Rounds’ bipartisan bill ramps up federal funding contribution for rural public transit

U.S. Sen. Mike Rounds (R-SD) recently unveiled a bipartisan bill that would bolster the federal government’s funding contribution to improve public transportation in America’s rural communities.

Sen. Rounds on Aug. 6 cosponsored the Investments in Rural Transit Act of 2020, S. 4468, with bill sponsor U.S. Sen. Tina Smith (D-MN) to increase the federal contribution to 80 percent for operating assistance in rural areas having high transit dependency.

“Our legislation would allow transit operators in extreme need to receive a higher federal share of operating assistance so they can continue to provide necessary services to residents,” Sen.
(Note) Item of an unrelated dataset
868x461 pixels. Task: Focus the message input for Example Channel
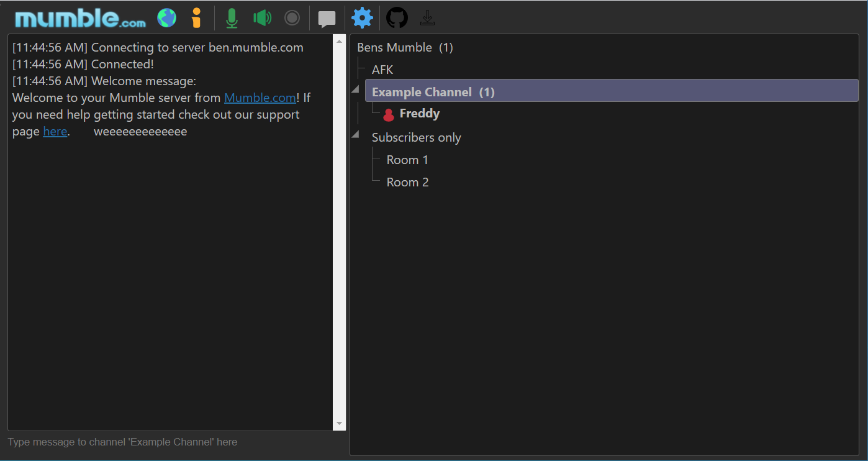(x=176, y=442)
Rounds said on Tuesday.

The senator pointed out that rural transit in his home state plays an important role for many residents, particularly for those who don’t own a car or cannot drive. “Rural transit provides a way to get to work, attend medical appointments, and visit friends and family,” he said. 
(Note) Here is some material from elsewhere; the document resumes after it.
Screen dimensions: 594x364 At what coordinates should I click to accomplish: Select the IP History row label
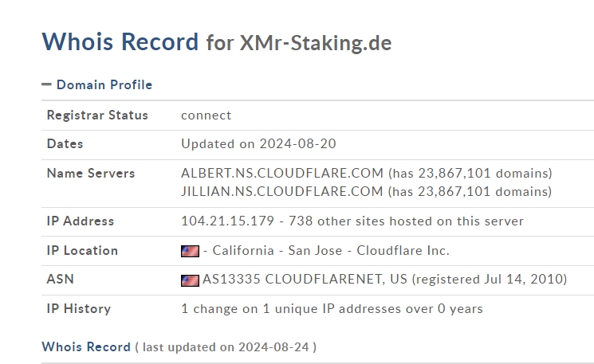(x=79, y=309)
If enacted, the legislation would make it easier for certain rural communities to provide their required local contribution to qualify for assistance from the Federal Transit Administration, which provides grants under the Section 5311 program to support rural public transportation.

The Section 5311 program grants help local public transportation operators fund maintenance, repairs and new acquisitions, and also may be used for operating assistance to help cover the costs of operating local bus routes, paratransit or other on-demand mobility services, according to a bill summary provided by Sen. Rounds’ office.

A transit project would qualify for federal assistance by meeting one item of four specific criteria, including being deemed an “area of persistent poverty” where at least 20 percent of the population has lived in poverty during the most recent 30-year period, the summary says.

Additionally, a county would qualify if at least 25 percent of its residents are over the age of 65; if it has healthcare shortages; or if it has low population density, defined as having no more than 20 people per square mile, according to the bill summary.  

The bill has been endorsed by the Community Transportation Association of America, the National League of Cities, the Association of Minnesota Counties, the League of Minnesota Cities, the Minnesota Public Transit Association, and the Minnesota Transportation Alliance.